The man at the centre of the failed Detroit airliner bomb plot had been banned from entering Britain, it has been disclosed.
Home Secretary Alan Johnson said Umar Farouk Abdulmutallab had been placed on a watch list earlier this year after UK authorities refused to renew his student visa.

Mr Johnson also said he did not believe that Abdulmutallab was acting alone, and that police and security services were examining whether he was radicalised while at University College London (UCL) between 2005 and 2008.

Speaking on BBC Radio 4′s Today programme, Mr Johnson confirmed the 23-year-old had been refused a new visa and placed on a watch list last May after applying for a bogus course.

“If you are on our watch list then you do not come into this country,” Mr Johnson said. “You can come through this country if you are in transit to another country but you cannot come into this country.”

The Home Secretary said US authorities should theoretically have been informed, and he doubted there had been a “hiccup” in procedures.
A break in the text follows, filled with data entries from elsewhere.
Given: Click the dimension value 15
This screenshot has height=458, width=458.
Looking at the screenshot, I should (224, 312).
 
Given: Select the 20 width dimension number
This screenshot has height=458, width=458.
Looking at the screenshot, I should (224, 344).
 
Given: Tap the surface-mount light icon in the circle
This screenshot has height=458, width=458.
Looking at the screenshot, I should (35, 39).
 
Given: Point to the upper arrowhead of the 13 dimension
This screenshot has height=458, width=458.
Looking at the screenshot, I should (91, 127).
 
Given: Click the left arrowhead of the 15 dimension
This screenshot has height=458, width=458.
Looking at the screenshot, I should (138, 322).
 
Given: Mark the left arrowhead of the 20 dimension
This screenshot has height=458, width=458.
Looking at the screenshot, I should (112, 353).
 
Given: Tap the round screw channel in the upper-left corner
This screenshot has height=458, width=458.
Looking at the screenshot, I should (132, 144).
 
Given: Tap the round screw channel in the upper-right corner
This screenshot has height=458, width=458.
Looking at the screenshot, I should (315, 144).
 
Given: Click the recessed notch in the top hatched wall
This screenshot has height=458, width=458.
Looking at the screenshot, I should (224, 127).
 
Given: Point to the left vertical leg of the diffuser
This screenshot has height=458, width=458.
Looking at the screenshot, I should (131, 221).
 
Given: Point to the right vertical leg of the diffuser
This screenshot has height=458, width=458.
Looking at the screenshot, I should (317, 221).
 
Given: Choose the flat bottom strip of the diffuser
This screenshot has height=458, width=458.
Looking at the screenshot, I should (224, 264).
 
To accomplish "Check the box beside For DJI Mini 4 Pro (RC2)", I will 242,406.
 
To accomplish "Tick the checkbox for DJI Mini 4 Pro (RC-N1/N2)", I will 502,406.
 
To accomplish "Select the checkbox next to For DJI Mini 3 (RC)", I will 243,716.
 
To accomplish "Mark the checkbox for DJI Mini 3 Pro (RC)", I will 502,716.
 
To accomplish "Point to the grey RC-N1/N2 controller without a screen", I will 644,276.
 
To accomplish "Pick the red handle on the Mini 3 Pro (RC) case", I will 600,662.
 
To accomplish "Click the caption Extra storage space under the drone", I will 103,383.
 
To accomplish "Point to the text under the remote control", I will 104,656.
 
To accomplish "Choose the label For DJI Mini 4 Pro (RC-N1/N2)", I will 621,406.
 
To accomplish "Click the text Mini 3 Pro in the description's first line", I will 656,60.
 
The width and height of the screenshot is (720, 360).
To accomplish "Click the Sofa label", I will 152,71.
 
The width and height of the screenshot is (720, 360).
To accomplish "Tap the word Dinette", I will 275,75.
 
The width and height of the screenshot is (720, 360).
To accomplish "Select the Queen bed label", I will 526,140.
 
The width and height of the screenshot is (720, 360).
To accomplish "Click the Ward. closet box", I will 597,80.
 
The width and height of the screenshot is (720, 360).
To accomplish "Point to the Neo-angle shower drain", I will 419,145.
American officials have said Abdulmutallab was on one of their “long” watch lists, but was not banned from travelling.

The issues being investigated by police and security services in this country included “what happened when he was in this country, was he radicalised in this country, was there any association with whoever may have been behind this plot”, according to Mr Johnson. “We don’t know yet whether it was a single-handed plot or (there were) other people behind it – I suspect it’s the latter rather than the former,” he added.

Abdulmutallab’s family later released a statement saying he disappeared while studying abroad. It said they approached Nigerian security agencies after he stopped communication and then contacted foreign security agencies for “their assistance to find and return him home”. The family said: “It was while we were waiting for the outcome of their investigation that we arose to the shocking news of that day.”

Meanwhile, thousands of British air passengers were facing lengthy delays amid security tensions in the wake of the botched Detroit airliner bomb plot.

In Britain, passengers waiting to fly to America for New Year were hit by delays of up to three and a half hours while urgent investigations took place to find out how Abdulmutallab was able to take explosives on board a transatlantic airliner carrying 278 passengers.